Describe the impact Chi Alpha had on you as a student.
When I was a student, I got to a point where I was really facing a crisis of faith and meaning. I was raised Roman Catholic. When I got to college, it was nominal in nature, so I really started asking the big questions in college: Is there a God? If so, what does He think about me? What does it mean to live a life of significance?
I saw in my friends who were part of Chi Alpha something I’d never seen before, which was real genuine faith, passionate love for Christ, a genuine experience of God, and His presence in their lives. I wanted what they had and they were faithful and committed to me. They loved me, pursued me, and their love and God’s love wore me down. When I really started seeking Christ and pursuing a relationship with him, there were some key individuals who poured their lives into me. My friends would talk to me for hours, praying with me. They included me in their lives, offered me real friendship, and shared their lives with me.

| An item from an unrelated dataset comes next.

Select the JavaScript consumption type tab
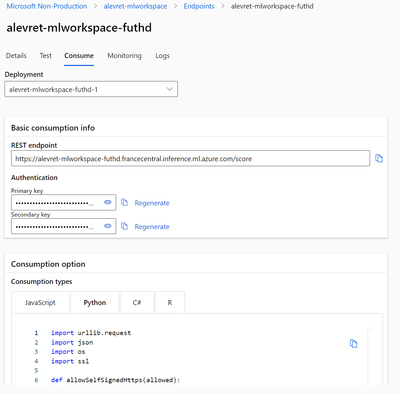The image size is (400, 394). [40, 303]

What are some of the challenges and rewards of campus ministry at UVM?
I’d say some of the biggest challenges are the nature of how post-Christian and unchurched the student population is. Most students have had no exposure to the gospel or Jesus, so we’re really building at ground level with most of them. Those who have an opinion of Christianity are mostly negative. Students who do follow Christ have to make a very clear and difficult choice for something countercultural and uncomfortable in terms of their peers and professors. It’s genuine and great to see their faith and passion for Jesus.
As missionaries, we see students coming to faith with no background in Christianity. They come with all kinds of sexual brokenness and addiction, but their lives are being dramatically changed because of Jesus. I love to see that change happen where students live for Christ as a result.

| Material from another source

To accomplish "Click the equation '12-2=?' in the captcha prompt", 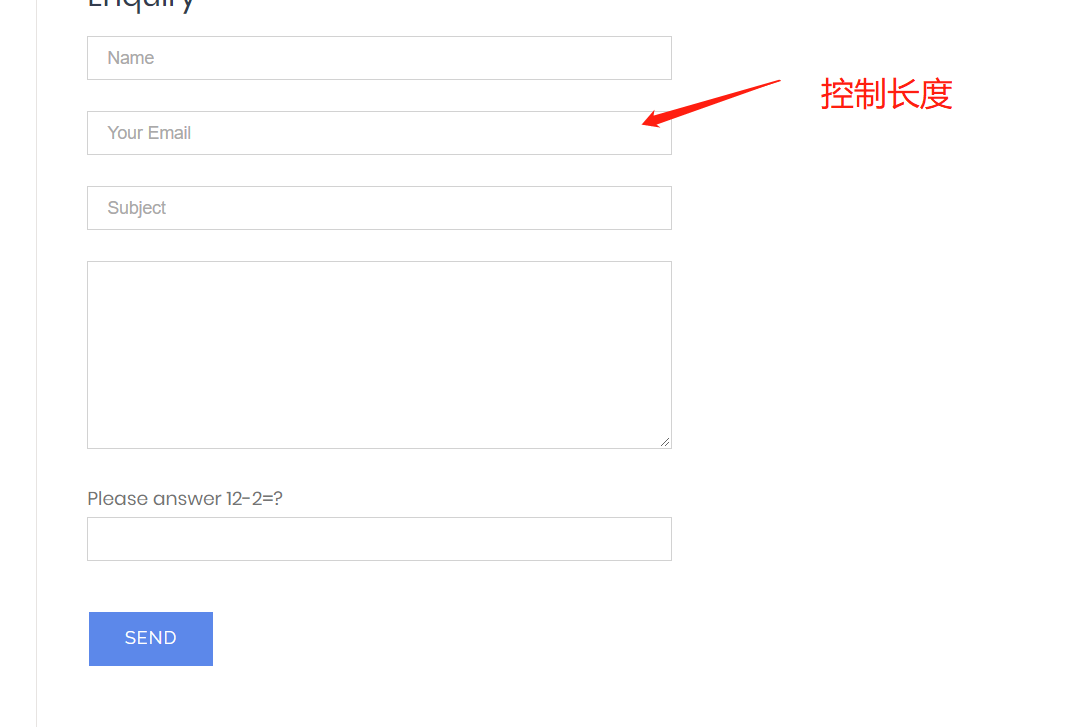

New England has a reputation for being a place of spiritual hard soil, especially on the university campus. What is Chi Alpha doing to plant the seeds of revival?

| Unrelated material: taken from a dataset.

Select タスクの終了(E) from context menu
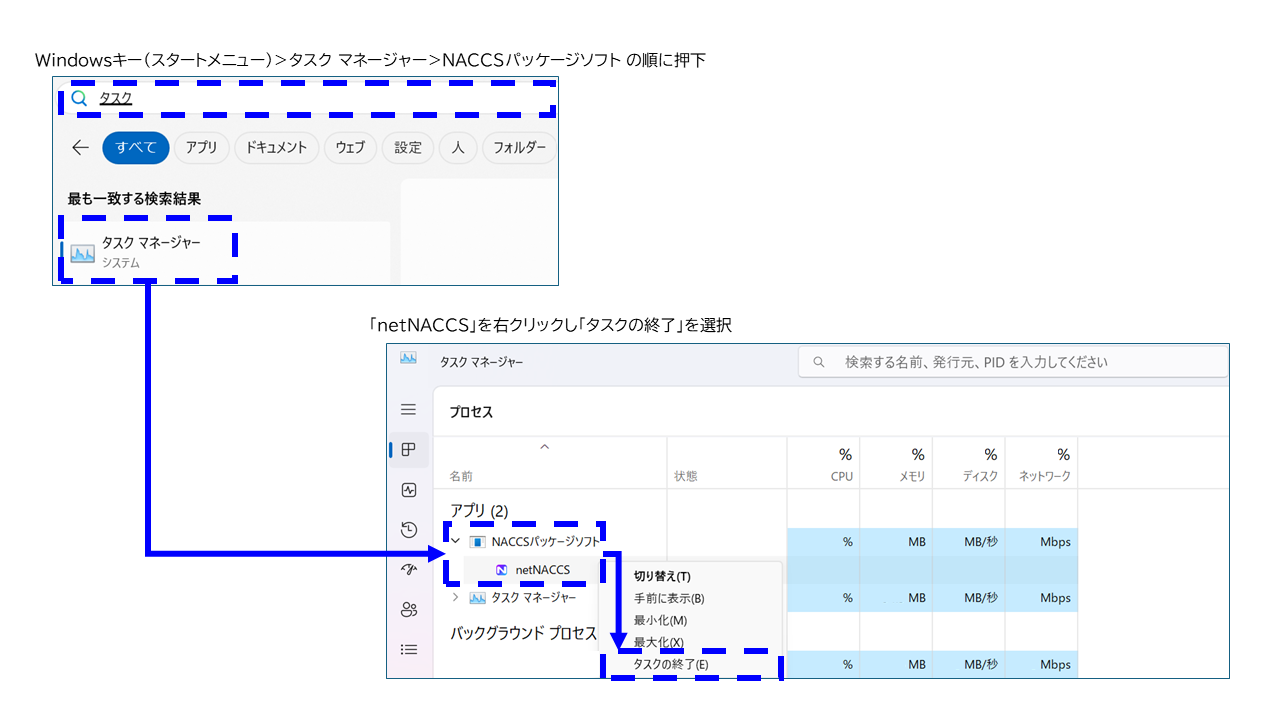[x=671, y=665]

What Chi Alpha is doing for today’s student is what it did for me as a student. When it’s dark, the light shines that much brighter. When Chi Alpha offers a countercultural community that incarnates the love, grace, and power of Jesus, when there’s a group of students whose lives together show that God is real and He’s good, students are drawn to it. They see something they’ve never experienced before.
The vision is the same, to replicate missional communities on campuses throughout New England. If we stick to our core values and our model of doing discipleship, community, and mission on campus, we’ll see campuses changed. We are praying for our Chi Alpha groups in other parts of the country to see the need and to send workers. As the movement builds here in New England, we can continue to raise up workers as well.
What advice do you have for alumni who have a desire to reach the campuses of New England?
First, I would say pray. Become invested in your prayers. Visit, give a year, and do a CMIT (Campus Missionary-in-Training) program. We have CMIT programs here at UVM. Come experience campus ministry here in New England. Get trained. As our Chi Alpha National Director, E. Scott Martin, says, “Give a year and pray about a lifetime.” I miss the Northwest, but New England gets under your skin. It’s challenging, it’s hard, and at times it feels lonely, but I can’t imagine being anywhere else.